• Exercise objective:
Reproduce every line of the following material verbatim, in order.

--- Begin Stored rows ---

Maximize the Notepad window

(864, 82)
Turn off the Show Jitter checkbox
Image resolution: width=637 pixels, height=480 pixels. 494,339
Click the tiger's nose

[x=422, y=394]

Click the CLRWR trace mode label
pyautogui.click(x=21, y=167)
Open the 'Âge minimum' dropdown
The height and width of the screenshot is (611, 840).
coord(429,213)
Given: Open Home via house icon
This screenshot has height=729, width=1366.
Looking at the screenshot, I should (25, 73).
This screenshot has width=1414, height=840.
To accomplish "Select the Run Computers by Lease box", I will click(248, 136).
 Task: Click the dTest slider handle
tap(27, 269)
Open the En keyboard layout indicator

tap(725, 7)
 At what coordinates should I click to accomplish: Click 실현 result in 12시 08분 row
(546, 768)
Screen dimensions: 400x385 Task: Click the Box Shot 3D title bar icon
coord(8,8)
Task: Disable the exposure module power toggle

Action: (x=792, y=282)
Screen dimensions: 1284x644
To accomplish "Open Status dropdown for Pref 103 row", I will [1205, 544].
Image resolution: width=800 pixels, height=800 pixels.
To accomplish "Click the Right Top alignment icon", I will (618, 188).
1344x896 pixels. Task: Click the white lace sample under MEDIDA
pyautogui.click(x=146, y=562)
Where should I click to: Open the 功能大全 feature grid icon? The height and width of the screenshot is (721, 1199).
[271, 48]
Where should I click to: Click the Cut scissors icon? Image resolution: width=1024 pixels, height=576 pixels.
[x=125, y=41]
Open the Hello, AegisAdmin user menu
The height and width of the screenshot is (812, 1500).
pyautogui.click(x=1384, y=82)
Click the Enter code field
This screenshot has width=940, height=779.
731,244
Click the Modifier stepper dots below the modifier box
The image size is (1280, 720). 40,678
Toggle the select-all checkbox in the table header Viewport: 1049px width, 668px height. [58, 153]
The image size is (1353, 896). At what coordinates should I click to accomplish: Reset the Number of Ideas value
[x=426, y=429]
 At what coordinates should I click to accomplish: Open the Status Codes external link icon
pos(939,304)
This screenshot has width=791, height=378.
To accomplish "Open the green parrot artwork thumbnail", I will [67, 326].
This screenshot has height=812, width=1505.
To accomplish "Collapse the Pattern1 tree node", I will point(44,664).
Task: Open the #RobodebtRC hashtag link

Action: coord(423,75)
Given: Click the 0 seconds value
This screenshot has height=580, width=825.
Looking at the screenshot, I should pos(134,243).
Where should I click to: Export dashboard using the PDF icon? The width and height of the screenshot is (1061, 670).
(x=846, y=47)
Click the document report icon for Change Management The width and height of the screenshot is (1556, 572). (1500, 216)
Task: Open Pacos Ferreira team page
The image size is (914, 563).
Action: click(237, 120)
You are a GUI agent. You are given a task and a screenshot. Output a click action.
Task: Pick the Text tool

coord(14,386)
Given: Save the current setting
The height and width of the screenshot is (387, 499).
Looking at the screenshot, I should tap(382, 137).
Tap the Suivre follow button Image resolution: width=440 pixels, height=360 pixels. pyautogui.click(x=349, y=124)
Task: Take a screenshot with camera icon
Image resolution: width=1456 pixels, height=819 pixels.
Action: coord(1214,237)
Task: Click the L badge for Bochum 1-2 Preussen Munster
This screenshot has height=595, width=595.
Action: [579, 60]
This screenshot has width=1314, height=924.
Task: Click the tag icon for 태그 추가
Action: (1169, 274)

--- End Stored rows ---

• Task solution:
Maximize the Notepad window

(864, 82)
Turn off the Show Jitter checkbox
Image resolution: width=637 pixels, height=480 pixels. 494,339
Click the tiger's nose

[x=422, y=394]

Click the CLRWR trace mode label
pyautogui.click(x=21, y=167)
Open the 'Âge minimum' dropdown
The height and width of the screenshot is (611, 840).
coord(429,213)
Given: Open Home via house icon
This screenshot has height=729, width=1366.
Looking at the screenshot, I should (25, 73).
This screenshot has width=1414, height=840.
To accomplish "Select the Run Computers by Lease box", I will click(248, 136).
 Task: Click the dTest slider handle
tap(27, 269)
Open the En keyboard layout indicator

tap(725, 7)
 At what coordinates should I click to accomplish: Click 실현 result in 12시 08분 row
(546, 768)
Screen dimensions: 400x385 Task: Click the Box Shot 3D title bar icon
coord(8,8)
Task: Disable the exposure module power toggle

Action: (x=792, y=282)
Screen dimensions: 1284x644
To accomplish "Open Status dropdown for Pref 103 row", I will [1205, 544].
Image resolution: width=800 pixels, height=800 pixels.
To accomplish "Click the Right Top alignment icon", I will (618, 188).
1344x896 pixels. Task: Click the white lace sample under MEDIDA
pyautogui.click(x=146, y=562)
Where should I click to: Open the 功能大全 feature grid icon? The height and width of the screenshot is (721, 1199).
[271, 48]
Where should I click to: Click the Cut scissors icon? Image resolution: width=1024 pixels, height=576 pixels.
[x=125, y=41]
Open the Hello, AegisAdmin user menu
The height and width of the screenshot is (812, 1500).
pyautogui.click(x=1384, y=82)
Click the Enter code field
This screenshot has width=940, height=779.
731,244
Click the Modifier stepper dots below the modifier box
The image size is (1280, 720). 40,678
Toggle the select-all checkbox in the table header Viewport: 1049px width, 668px height. [58, 153]
The image size is (1353, 896). At what coordinates should I click to accomplish: Reset the Number of Ideas value
[x=426, y=429]
 At what coordinates should I click to accomplish: Open the Status Codes external link icon
pos(939,304)
This screenshot has width=791, height=378.
To accomplish "Open the green parrot artwork thumbnail", I will [67, 326].
This screenshot has height=812, width=1505.
To accomplish "Collapse the Pattern1 tree node", I will point(44,664).
Task: Open the #RobodebtRC hashtag link

Action: coord(423,75)
Given: Click the 0 seconds value
This screenshot has height=580, width=825.
Looking at the screenshot, I should pos(134,243).
Where should I click to: Export dashboard using the PDF icon? The width and height of the screenshot is (1061, 670).
(x=846, y=47)
Click the document report icon for Change Management The width and height of the screenshot is (1556, 572). (1500, 216)
Task: Open Pacos Ferreira team page
The image size is (914, 563).
Action: click(237, 120)
You are a GUI agent. You are given a task and a screenshot. Output a click action.
Task: Pick the Text tool

coord(14,386)
Given: Save the current setting
The height and width of the screenshot is (387, 499).
Looking at the screenshot, I should tap(382, 137).
Tap the Suivre follow button Image resolution: width=440 pixels, height=360 pixels. pyautogui.click(x=349, y=124)
Task: Take a screenshot with camera icon
Image resolution: width=1456 pixels, height=819 pixels.
Action: coord(1214,237)
Task: Click the L badge for Bochum 1-2 Preussen Munster
This screenshot has height=595, width=595.
Action: [579, 60]
This screenshot has width=1314, height=924.
Task: Click the tag icon for 태그 추가
Action: (1169, 274)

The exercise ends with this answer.